Николай заметил, что и мираб, ведущий под уздцы ишака, облегченно вздохнул, завидев его, живого и почти невредимого.
— Агинбек, дорогой ты мой человек… — прошептал лейтенант и понесся навстречу, бросился в объятия аксакала и долго мял его и тискал, от чего у обоих выступили слезы. — Как же я рад, что ты жив и, кажется, здоров! Да? Да! Ура-ура-ура! Как же мне тебя не хватало! Я звал тебя, старик. Ты слышал?.. Грешным делом даже подумал, что тебя убили. А ты все такой же, старый, черный и сморщенный, как печеный баклажан. Где тебя носило, отец?
— Однако шайтан ловить по пескам, — улыбнулся Агинбек потоку вопросов и приветствий друга, ощерившись беззубым ртом с двумя последними резцами. — И моя рад видеть Коля-ака. Слышал твоя, да. В голове. Убивать мал-мало шайтан, быстро ходить к тебе.
— И много наловил-убил, уважаемый? — Николай лыбился, мельком подумав о том, что он теперь, кажется, знает, что такое настоящее счастье — первый раз в жизни искренняя и огромная радость просто распирала его.
— Есть мал-мало. В песках птицы едят три. Твоя два, моя один. А еще пять… нет, шесть, однако… говорить с джинном уже.
— Да ты герой, Агинбек! Как пить дать к ордену представят, охотник ты всея пустынь.
— Вода давать хорошо, да. А ордена моя чапан не надо. Я не офицера. Махорка надо — солнце убить моя табак, два грядка не поливать глупая Гугуш. Да патроны мал-мало надо к этой вот обновка, — старик с довольным видом пошлепал по прикладу трофейной снайперской винтовки, висевшей на боку, как по крупу своего ишака.

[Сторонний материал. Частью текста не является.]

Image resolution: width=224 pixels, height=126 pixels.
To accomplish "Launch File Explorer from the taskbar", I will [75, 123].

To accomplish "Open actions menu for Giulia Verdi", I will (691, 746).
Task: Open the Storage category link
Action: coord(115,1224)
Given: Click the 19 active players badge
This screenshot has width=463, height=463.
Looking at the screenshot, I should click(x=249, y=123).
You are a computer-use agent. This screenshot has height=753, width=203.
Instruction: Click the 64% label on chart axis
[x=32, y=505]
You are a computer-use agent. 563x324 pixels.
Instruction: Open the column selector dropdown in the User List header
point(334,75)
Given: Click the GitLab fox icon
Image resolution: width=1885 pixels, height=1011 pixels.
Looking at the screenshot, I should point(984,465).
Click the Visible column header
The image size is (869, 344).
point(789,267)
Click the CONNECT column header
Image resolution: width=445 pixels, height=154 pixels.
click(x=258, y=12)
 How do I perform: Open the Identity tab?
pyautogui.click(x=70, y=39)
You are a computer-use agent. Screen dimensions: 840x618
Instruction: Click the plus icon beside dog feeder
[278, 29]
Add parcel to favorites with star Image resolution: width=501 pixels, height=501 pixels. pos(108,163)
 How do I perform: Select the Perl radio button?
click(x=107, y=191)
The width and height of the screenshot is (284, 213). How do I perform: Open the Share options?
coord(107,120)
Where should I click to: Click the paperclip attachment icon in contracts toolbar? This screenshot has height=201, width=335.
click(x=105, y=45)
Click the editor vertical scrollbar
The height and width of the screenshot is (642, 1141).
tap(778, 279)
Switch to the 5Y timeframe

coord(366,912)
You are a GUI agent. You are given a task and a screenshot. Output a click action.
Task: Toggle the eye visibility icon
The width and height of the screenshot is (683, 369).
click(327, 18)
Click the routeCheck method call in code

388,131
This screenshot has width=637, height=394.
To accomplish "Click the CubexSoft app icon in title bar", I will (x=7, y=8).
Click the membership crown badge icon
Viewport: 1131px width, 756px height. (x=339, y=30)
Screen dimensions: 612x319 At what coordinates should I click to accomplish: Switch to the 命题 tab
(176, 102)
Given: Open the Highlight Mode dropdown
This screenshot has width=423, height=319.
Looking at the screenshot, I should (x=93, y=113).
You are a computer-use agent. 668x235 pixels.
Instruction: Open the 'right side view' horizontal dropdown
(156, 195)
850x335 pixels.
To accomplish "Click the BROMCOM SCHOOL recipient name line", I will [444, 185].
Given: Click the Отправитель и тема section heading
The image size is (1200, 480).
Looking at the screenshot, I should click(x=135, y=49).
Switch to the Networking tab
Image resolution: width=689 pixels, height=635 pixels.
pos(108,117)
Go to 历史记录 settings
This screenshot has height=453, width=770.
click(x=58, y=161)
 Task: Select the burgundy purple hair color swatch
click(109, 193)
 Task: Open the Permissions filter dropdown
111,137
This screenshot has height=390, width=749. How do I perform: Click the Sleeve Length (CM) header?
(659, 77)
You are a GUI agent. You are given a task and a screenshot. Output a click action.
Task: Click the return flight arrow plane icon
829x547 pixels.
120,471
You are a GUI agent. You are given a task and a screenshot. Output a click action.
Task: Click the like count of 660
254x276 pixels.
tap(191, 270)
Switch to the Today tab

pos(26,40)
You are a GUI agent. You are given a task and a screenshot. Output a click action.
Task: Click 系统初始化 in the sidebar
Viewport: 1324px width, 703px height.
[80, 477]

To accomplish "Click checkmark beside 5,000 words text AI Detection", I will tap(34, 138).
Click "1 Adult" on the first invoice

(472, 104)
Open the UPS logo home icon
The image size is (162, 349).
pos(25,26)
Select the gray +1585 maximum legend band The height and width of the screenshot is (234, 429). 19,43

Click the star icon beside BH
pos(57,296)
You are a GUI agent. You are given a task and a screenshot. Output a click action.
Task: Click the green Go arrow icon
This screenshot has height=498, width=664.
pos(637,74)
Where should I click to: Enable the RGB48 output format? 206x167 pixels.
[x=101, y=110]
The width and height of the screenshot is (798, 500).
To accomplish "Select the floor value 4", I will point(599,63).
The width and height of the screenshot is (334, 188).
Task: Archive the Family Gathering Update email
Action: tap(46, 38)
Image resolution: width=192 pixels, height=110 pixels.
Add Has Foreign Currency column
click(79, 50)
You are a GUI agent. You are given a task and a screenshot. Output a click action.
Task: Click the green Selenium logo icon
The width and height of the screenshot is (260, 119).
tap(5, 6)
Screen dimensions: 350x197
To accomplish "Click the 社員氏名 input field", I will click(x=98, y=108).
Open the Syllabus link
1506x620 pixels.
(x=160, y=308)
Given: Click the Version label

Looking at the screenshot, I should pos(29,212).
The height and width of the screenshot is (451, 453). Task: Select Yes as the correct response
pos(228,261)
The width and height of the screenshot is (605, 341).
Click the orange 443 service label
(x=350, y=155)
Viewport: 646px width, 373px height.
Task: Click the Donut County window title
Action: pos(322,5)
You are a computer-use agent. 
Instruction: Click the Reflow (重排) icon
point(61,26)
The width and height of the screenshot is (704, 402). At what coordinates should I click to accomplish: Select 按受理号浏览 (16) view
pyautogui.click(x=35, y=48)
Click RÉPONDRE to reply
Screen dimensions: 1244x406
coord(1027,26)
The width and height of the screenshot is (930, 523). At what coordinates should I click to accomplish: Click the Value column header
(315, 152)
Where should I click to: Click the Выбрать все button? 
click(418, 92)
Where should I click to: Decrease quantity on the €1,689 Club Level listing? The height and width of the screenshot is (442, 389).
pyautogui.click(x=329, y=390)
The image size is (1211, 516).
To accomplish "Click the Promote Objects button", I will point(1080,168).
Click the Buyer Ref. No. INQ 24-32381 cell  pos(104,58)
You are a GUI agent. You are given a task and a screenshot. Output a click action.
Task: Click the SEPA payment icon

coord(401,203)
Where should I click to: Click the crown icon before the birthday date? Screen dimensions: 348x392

— Все будет, отец. И патронов подкинем, и махорки, и крупы с сахаром, да и на медаль ты точно настрелял, дорогой. Молодец, что жив остался и фашистов потрепал изрядно. Нам сейчас чуть передохнуть, оправиться да закончить начатое. Догнать врага, добить его в этих барханах. Только уже без спешки и ошибок. Мы и так молодцы с тобой, старик! Бо́льшую часть их спецов положили, планы им спутали, вымотали нервы и силенки. Дырку от бублика им и их Гитлеру, а не Первомай радушного Востока!
При упоминании главного нациста Германии Синцов вспомнил и про своего верблюда и спросил:
— Как думаешь, отец, Гугуш добралась ли?
— Гугуш умная, — пробурчал мираб, по-прежнему резко меняя свое мнение об умственных способностях кого-либо из родных и близких. — Однако совсем скоро тут будет. Что с ногой, Коля-ака?
— А-а, пустяки… Зацепило мал-мало, отец! — Синцов махнул рукой, но на самом деле не переставал испытывать боль, и не только в этой ране.
— Садись, офицера, смотреть моя будет, однако, — с этими словами Агинбек скинул с крупа ишака туго перемотанную плащ-палатку, ловко развязал и расстелил ее возле дувала, опоясывающего селение.
— Ого, никак трофейная? — лейтенант усмехнулся, следя за манипуляциями старика и сбрасывая с себя амуницию и оружие.
— Зачем это мертвому шайтану? Прибрал мал-мало… Моя нужно, если офицера не возря… не возразять.